Key Takeaways
Is Bitcoin a Potential Market Bottom?
Yes – buy-sell pressure data indicates a potential bottom, with BTC in a ‘bullish zone’ while short traders face increasing risk.
What is driving the current market divergence?
Institutions and spot investors have briefly become sellers, but rising funding rates and liquidation clusters point to a possible short squeeze.
Bitcoin [BTC] has yet to recover from the sharp drop on October 11, which triggered a broader market decline.
The asset was at $107,510 at the time of writing and was still under selling pressure. However, new market indicators suggest that sellers may be betting on the wrong side.
An influx of aid and strengthening bullish signals could pave the way for a rally, potentially leaving short traders at a loss.
Bitcoin bottom reach?
Buy-sell pressure data from Alpharactal is starting to signal that a potential Bitcoin bottom may be forming.
The chart shows that Bitcoin is still in the green phase – the bullish zone – but is approaching the red phase, where selling pressure typically increases.
Source: Alpharactal
Normally, this would imply that Bitcoin could experience a natural decline.
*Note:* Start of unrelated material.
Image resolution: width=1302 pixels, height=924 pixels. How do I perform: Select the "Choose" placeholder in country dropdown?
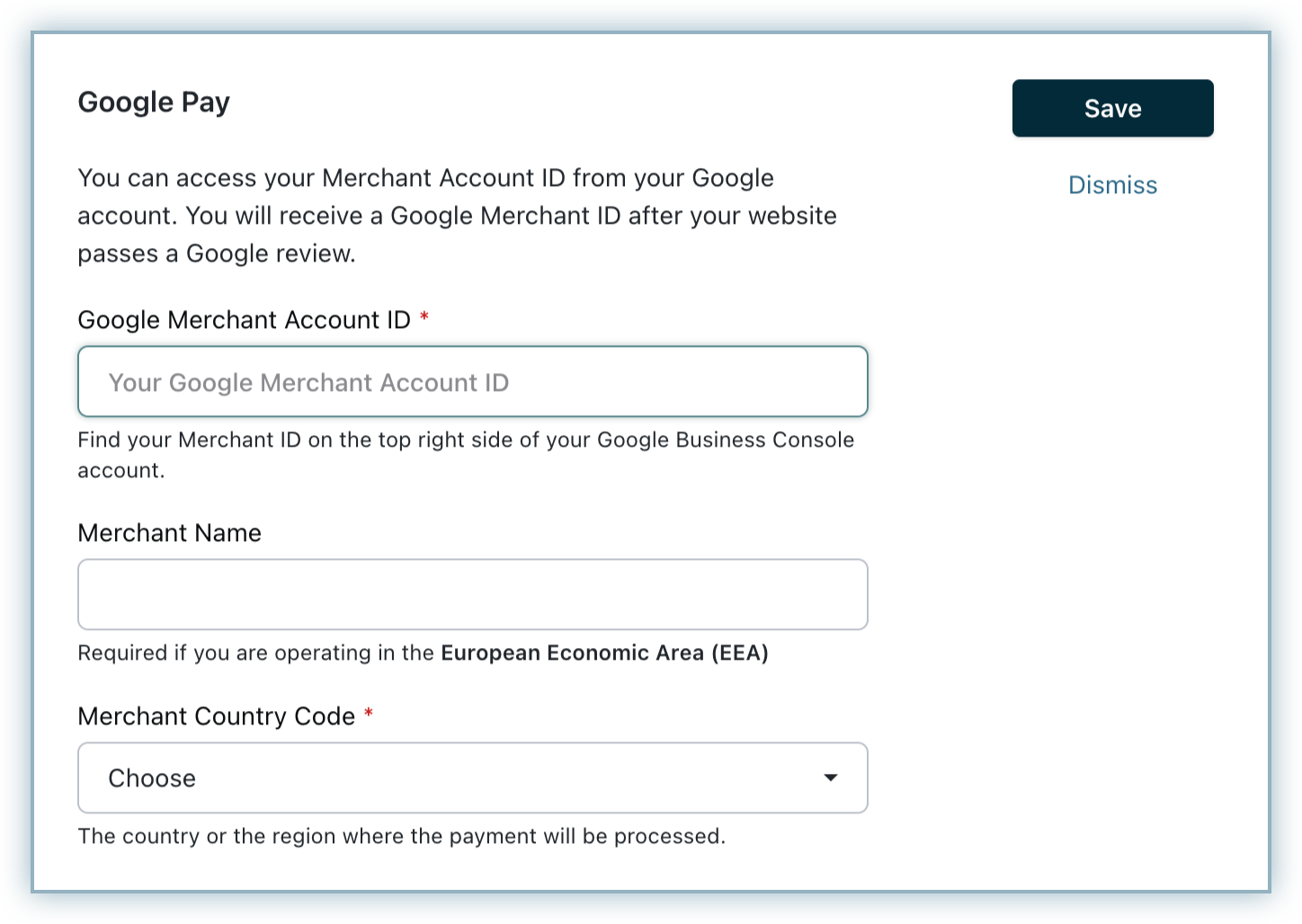(152, 778)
However, analyst Joao Wedson noted a subtle distinction.
“The 2025 cycle looks very different with weaker, more subdued demand, nothing close to the euphoric peaks we have seen in the past.”
He added that, unlike previous market cycles in 2017 and 2021, the current cycle appears more restrained – implying that a potential euphoric phase still lies ahead, which could drive assets higher.
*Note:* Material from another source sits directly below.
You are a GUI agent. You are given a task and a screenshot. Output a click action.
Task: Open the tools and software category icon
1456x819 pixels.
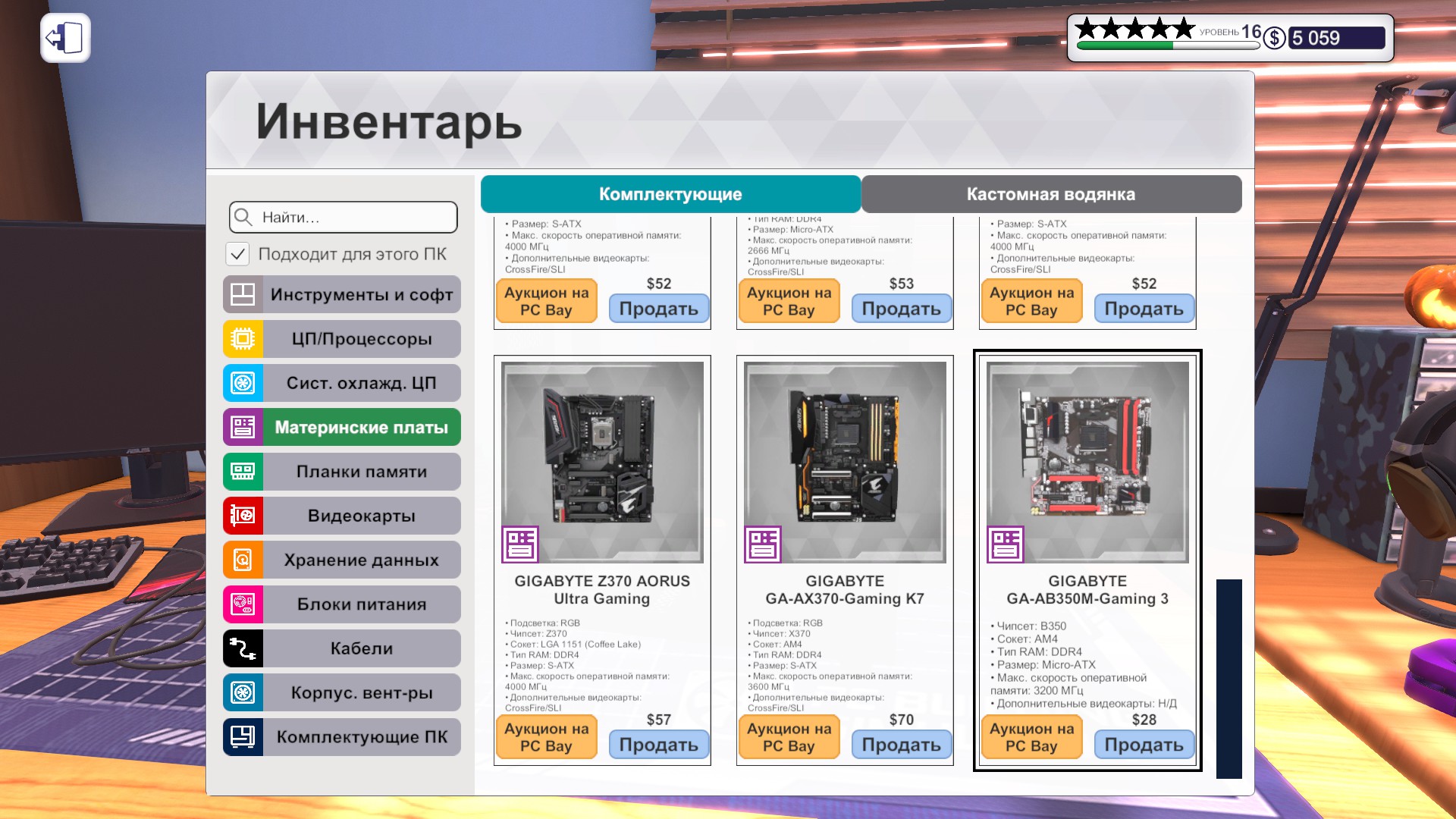tap(243, 294)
A more intriguing trend is visible in the Bitcoin/Gold chart, which shows Bitcoin continuing to rise against gold, gaining 8% in the last 24 hours.
Source: Alpharactal
This indicates that more capital is flowing into Bitcoin than gold, which notably just recorded its steepest one-day decline in more than a decade.
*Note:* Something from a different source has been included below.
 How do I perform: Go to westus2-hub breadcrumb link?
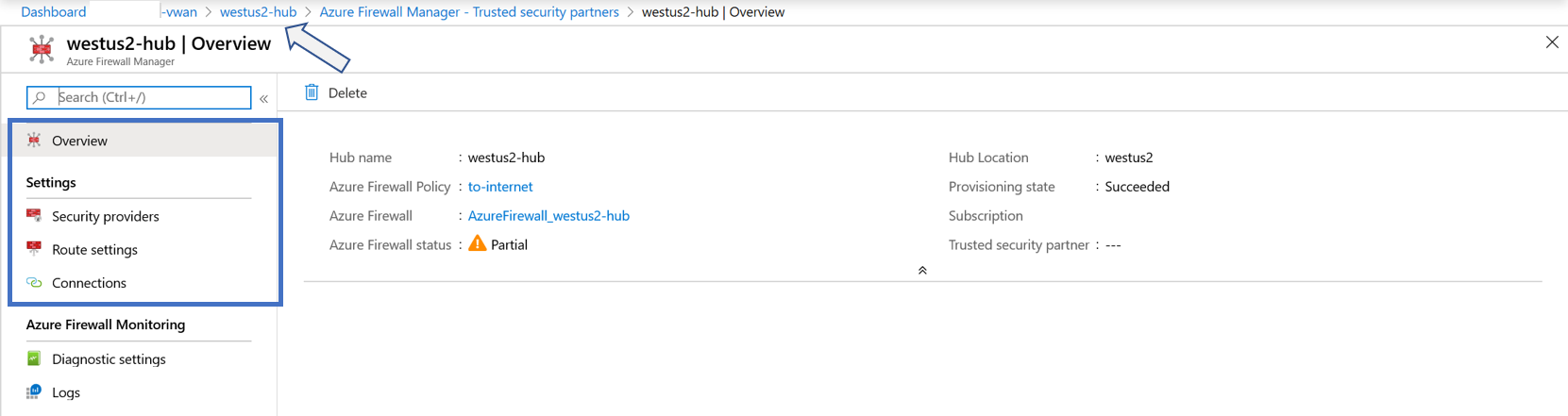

In an email to AMBCrypto, Farzam Ehsani, co-founder and CEO of VALR, explained that this shift from gold to Bitcoin is expected, stating:
“Investors who take risk off the table in one asset are likely to seek asymmetric benefits in another asset, especially one that continues to be viewed as undervalued and underutilized relative to its potential.”
Institutions and spot investors vary
Institutional and spot investors do not currently share the same bullish sentiment.
Institutional investors via US spot Bitcoin ETFs sold $101.3 million worth of BTC, while retail investors were out an even larger $165 million at the time of publication.

Source: SosoValue
This appears to be a cool-off as both groups were net buyers the day before. Institutional investors collected $477.19 million worth of Bitcoin with no outflows, while spot investors bought $435.37 million.
Complementing the outlook, CryptoQuant data shows a recent increase in Bitcoin’s funding rate. At the time of writing, the overall financing rate had turned positive, rising to 0.0067%, after previously falling below zero.
The gradual alignment of retail, institutional and derivatives activities places short traders at increasing risk.
Short squeeze on the horizon?
The liquidation heat map suggests that the market could soon force short traders out of their positions.
With bullish momentum building, Bitcoin may be gearing up for an upward wave. Since most unfilled orders are currently below the spot price, a rally could trigger a short squeeze, forcing short sellers to exit the market.
Ehsani added that Bitcoin still has a bullish outlook in the first quarter of 2026:
“BTC could reach $130,000 – $132,000 provided market conditions are not further hampered by macro volatility.”